__TEXT SEGMENT__:
Trying to pay attention in a class with 1500 other students,
And all I see is a sea of Apple logos and consumerism and U of T hoodies,
The occasional obnoxious boy with feet perched on the seat ahead of him,
A screen with a powerpoint slide that is the size of a house,
Constant gossip and people trying to squeeze through ten minutes late and a girl checking her neopets account a
nd a boy sleeping right under the professor’s nose, while I’m there writing feverishly, drifting off occasionally and fantasizing about Paninis and coffee served on a plateau of sugar.
Walking, walking, constantly from one class to the next, no one seems to be rushing, moving like a slow artery, that of a wrinkled man on his deathbed, blood barely reaching his heart.
But I’m always in a rush, because I want to save time in order to do more useless things like sit on a bench beside the food truck that was last inspected in 2005, its windows shabby and its menu much too large to fit the ingredients in that sketchy, metal truck. So I sit there and eat a sandwich or shawarma and I drink some apple juisce that I packed from home, much like I did when in fourth grade. I look at the pigeons and they look at me and we share a bond. Then I realize that I’ve been staring at pigeons for much too long and I should probably open a book or something to avoid social ridicule.

__GIVEN EXERCISE A__:
In the passage about the crowded university class, in what year was the food truck last inspected?
__GIVEN EXERCISE B__:
Rewrite the records below with "video" changed to "clip" and everything else unchanged. Leave the pictures out of your answer.

__RECORDS FOR THE TASK__:
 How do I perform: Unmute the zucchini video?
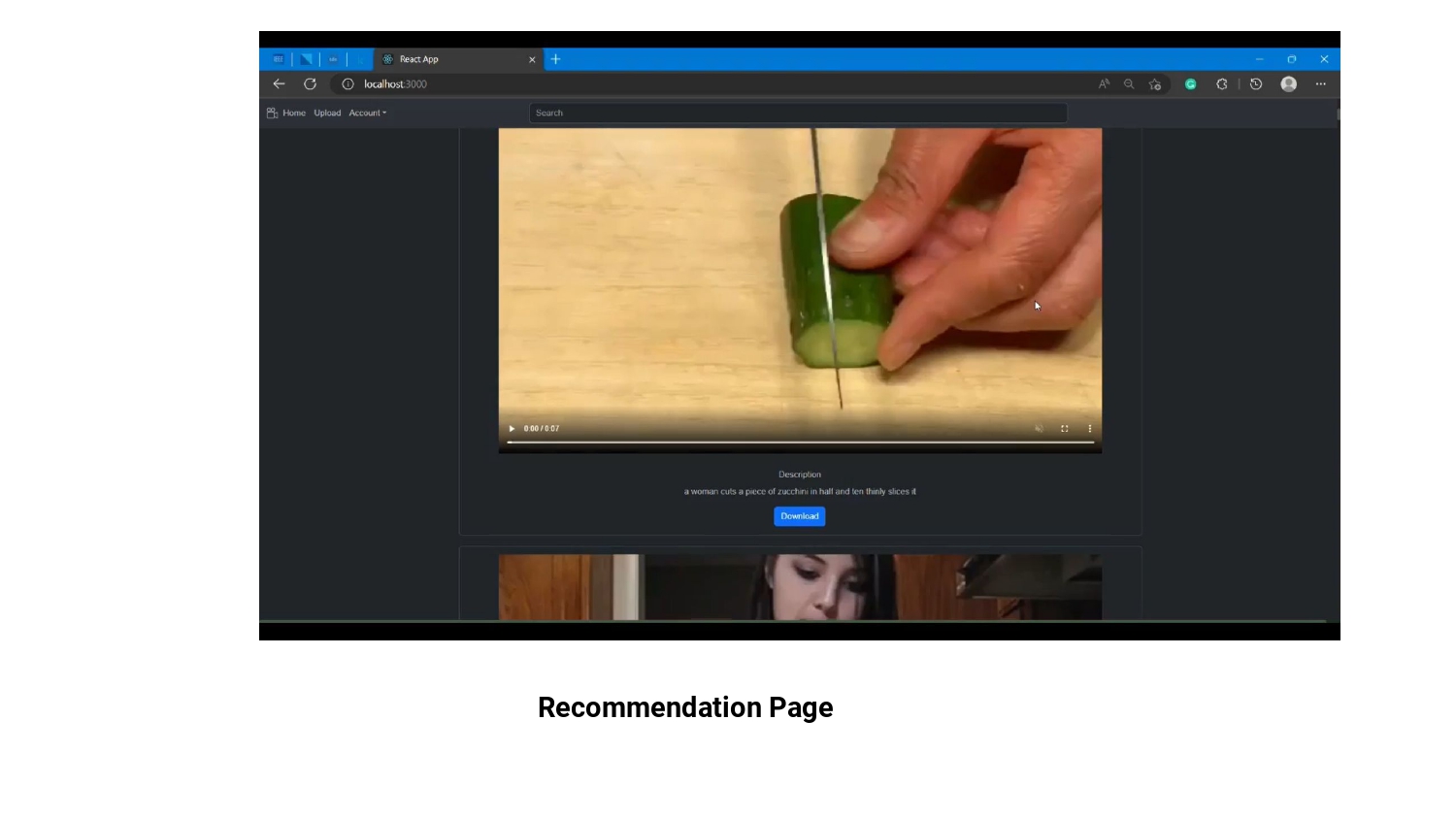pos(1039,428)
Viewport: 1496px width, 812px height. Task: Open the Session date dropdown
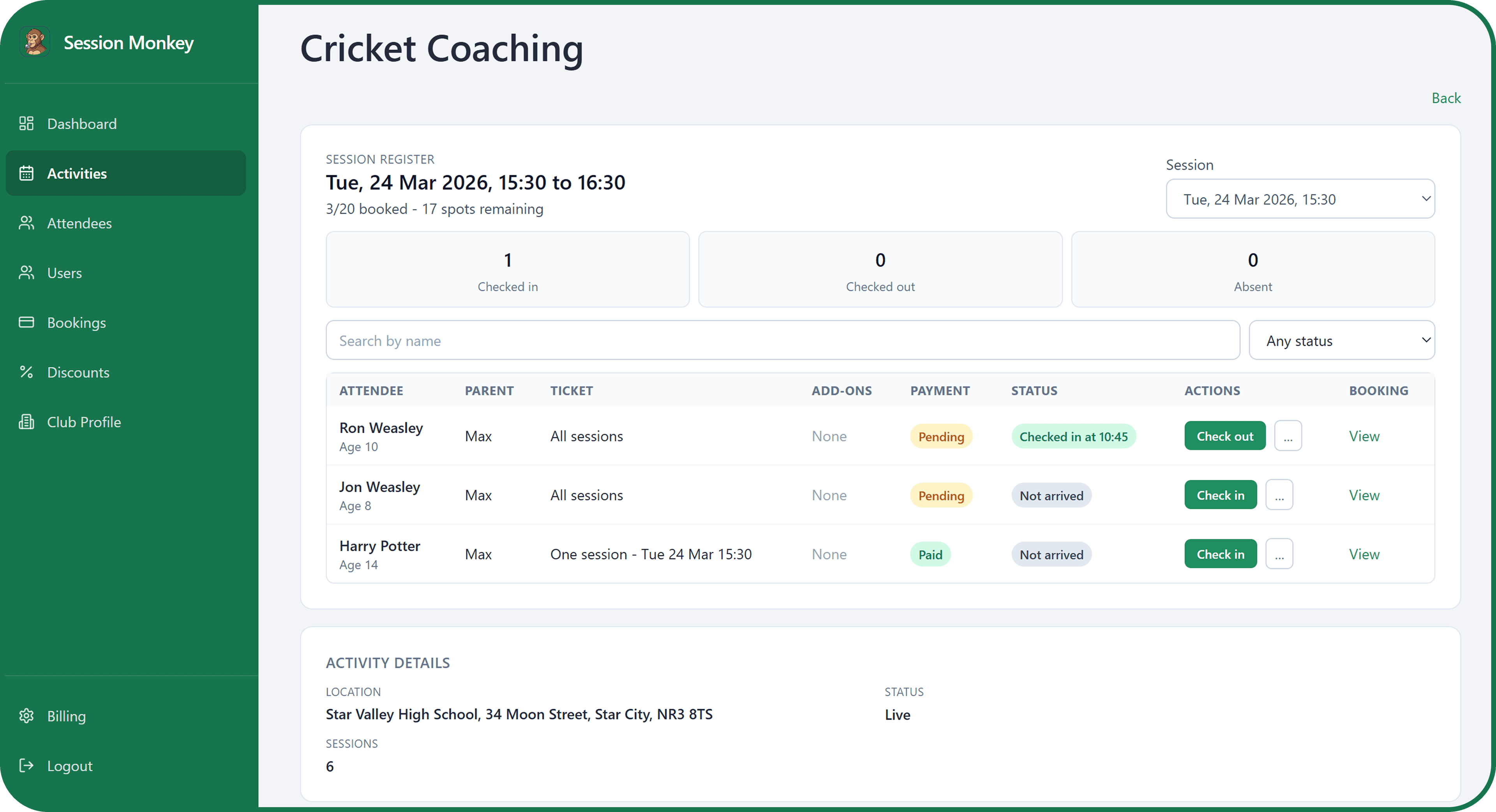(x=1300, y=199)
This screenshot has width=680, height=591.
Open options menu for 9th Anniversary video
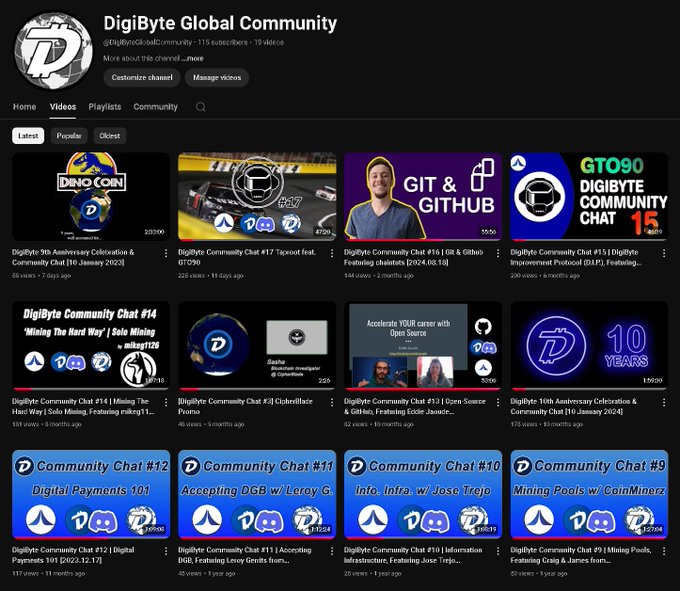(166, 253)
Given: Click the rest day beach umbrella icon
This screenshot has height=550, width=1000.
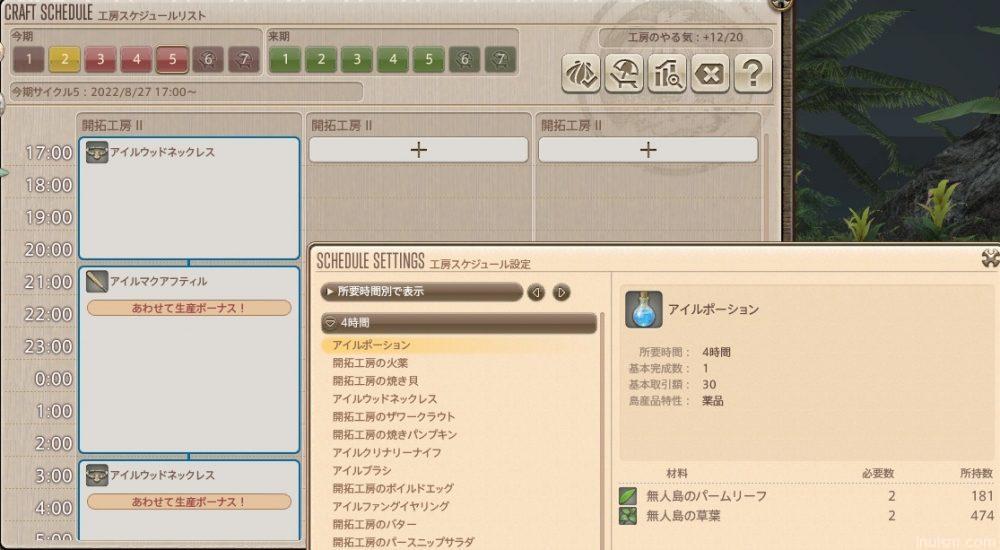Looking at the screenshot, I should click(623, 74).
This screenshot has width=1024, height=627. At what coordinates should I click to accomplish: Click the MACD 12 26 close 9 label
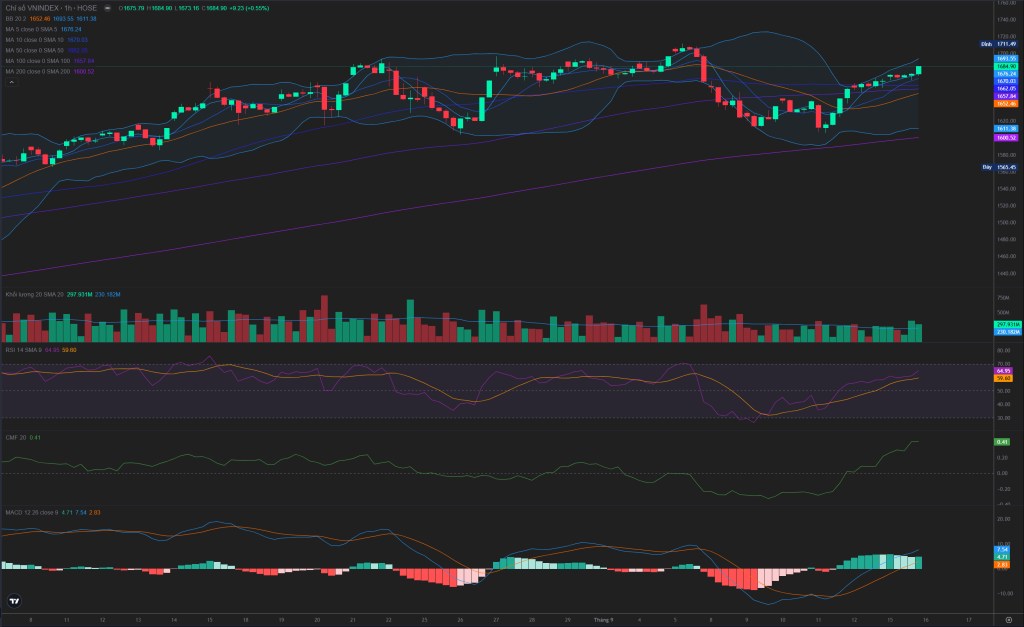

__WORKED ANSWER A__:
2005

__WORKED ANSWER B__:
 How do I perform: Unmute the zucchini clip?
pos(1039,428)
Viewport: 1496px width, 812px height. Task: Open the Session date dropdown
(x=1300, y=199)
This screenshot has width=680, height=591.
Open options menu for 9th Anniversary clip
(166, 253)
Given: Click the rest day beach umbrella icon
This screenshot has height=550, width=1000.
Looking at the screenshot, I should click(623, 74).
This screenshot has width=1024, height=627. At what coordinates should I click to accomplish: Click the MACD 12 26 close 9 label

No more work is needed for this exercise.